For compiled binaries, environment variable names usually appear in the output of strings(1) run on the binary (though many other strings will obviously be included as well). As environment variable names typically follow the convention of using uppercase, underscores, and digits, you can usually find them with a simple filter:
% strings /usr/bin/gcc | grep '^[A-Z_0-9]*$' [...] PATH GCC_EXEC_PREFIX COMPILER_PATH LIBRARY_PATH LPATH BINUTILS _ROOT POSIX LC_COLLATE LC_CTYPE LC_MONETARY LC_NUMERIC LC_TIME LC_MESSAGES LC_ALL LC_XXX LANGUAGE LANG TMPDIR TEMP [...]

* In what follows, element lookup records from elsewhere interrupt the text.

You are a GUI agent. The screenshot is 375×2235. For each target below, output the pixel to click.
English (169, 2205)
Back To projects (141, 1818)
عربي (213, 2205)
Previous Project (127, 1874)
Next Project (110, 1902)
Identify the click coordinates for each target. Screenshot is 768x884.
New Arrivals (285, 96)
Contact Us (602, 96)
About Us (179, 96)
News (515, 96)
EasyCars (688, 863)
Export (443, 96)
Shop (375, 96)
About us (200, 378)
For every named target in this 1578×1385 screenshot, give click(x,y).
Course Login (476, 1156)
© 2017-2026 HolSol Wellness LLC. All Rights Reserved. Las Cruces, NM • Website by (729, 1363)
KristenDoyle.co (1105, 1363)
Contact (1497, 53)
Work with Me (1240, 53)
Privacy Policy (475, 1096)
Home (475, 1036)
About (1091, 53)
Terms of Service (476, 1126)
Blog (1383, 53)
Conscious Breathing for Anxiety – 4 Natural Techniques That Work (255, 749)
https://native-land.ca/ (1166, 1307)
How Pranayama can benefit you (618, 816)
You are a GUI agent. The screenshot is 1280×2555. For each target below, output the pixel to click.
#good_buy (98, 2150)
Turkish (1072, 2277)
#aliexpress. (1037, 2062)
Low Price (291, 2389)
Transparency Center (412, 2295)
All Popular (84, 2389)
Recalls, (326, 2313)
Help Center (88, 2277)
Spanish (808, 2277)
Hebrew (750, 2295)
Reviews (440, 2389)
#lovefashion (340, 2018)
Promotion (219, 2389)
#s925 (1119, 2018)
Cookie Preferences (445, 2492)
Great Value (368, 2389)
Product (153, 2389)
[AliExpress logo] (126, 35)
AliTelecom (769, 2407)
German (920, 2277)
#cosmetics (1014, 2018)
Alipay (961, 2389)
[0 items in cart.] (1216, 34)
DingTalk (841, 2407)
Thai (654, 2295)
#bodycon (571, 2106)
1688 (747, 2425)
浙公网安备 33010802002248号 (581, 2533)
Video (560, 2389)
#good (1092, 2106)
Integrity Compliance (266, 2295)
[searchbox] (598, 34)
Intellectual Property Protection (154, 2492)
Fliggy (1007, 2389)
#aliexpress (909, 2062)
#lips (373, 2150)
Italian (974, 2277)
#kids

For scripts, you can usually come up with a simple pattern which will find environment variable references:
/bin/sh shell scripts:
% grep '\$[A-Z_0-9]' foo.sh [...] $USER [...] [...] $PATH [...]
- Perl:
% grep 'ENV{.*}' foo.pl [...] $ENV{PATH} [...] [...] $ENV{'EDITOR'} [...]
- Python:
% grep 'os\.getenv(.*)' foo.py [...] os.getenv("HOME") [...]
- Tcl:
% grep 'env(.*)' foo.tcl [...] $env(TMPDIR) [...]